Security professionals should pay extra attention to the issue mentioned above of decrypting HTTPS traffic. To ascertain that a Secure Web Gateway works appropriately in the paradigm of continuous SSL inspection, the certificates it issues should be trusted on all workstations throughout the network, including remote users’ devices.
It is also worth considering that many web applications tunnel their proprietary protocols within HTTPS. If such applications are not added to a whitelist, the decryption of their traffic will disrupt their regular operation.
Which Way is the SWG Market Heading?
The market for Secure Web Gateways will continue to grow as new players step in. Closer integration with SASE will allow network administrators to manage SWGs from the cloud using a single console and other framework components. End-to-end management of security policies will be the crucial feature of such a distributed system.
As some providers abandon the SWG market, industry leaders with the most feature-stuffed products in their portfolios will remain. The cloud SWG market will develop faster than the on-premises segment due to the increasing web traffic spawned by conventional applications and the mass transition to telework.

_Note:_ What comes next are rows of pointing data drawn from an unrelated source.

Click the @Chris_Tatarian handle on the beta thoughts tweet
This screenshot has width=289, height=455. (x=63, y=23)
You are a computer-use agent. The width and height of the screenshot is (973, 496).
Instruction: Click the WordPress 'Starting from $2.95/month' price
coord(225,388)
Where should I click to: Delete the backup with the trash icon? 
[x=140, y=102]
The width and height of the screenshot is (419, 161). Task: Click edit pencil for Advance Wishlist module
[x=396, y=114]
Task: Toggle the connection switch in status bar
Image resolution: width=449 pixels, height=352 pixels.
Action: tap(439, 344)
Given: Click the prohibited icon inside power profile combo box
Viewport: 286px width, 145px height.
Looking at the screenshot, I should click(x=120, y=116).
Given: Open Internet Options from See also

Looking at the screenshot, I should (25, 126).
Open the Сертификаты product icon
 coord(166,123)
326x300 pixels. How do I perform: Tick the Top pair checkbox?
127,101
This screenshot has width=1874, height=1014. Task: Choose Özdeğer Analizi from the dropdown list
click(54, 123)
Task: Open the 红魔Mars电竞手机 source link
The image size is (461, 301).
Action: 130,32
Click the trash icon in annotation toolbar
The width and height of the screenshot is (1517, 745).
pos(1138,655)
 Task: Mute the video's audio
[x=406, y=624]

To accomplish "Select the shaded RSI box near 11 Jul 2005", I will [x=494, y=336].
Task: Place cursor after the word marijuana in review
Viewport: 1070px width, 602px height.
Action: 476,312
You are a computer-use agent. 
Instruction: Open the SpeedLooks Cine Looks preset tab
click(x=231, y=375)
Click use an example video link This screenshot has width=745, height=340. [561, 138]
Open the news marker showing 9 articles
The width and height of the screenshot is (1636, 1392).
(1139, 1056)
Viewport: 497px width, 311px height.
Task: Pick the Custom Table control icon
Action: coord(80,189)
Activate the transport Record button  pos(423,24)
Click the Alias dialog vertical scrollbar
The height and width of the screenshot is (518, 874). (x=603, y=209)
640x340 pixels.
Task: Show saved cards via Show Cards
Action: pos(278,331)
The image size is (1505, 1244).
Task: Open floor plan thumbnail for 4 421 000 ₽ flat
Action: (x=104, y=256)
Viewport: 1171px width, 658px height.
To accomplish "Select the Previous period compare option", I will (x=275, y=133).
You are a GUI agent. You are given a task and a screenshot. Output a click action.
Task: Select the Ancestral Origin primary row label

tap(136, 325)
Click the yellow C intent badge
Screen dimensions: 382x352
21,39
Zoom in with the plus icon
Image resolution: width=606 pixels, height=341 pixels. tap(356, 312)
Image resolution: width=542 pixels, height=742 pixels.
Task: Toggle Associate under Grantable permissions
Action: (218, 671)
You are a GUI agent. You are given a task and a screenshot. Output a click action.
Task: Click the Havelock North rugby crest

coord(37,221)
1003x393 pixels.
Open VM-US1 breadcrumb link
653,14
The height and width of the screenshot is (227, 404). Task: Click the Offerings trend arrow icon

Secure Web Gateways are growingly essential elements of organizations’ security infrastructures. This is due to the steady increase in web traffic, as even locally deployed applications often use cloud services to retrieve or store data. That being said, SWG is shaping up to be one of the strongholds of enterprise defenses against the mainstream and emerging forms of web-borne exploitation. Cloud SWGs fit seamlessly into the SASE concept and facilitate the control of traffic not only within the corporate perimeter but also at the level of remote endpoints.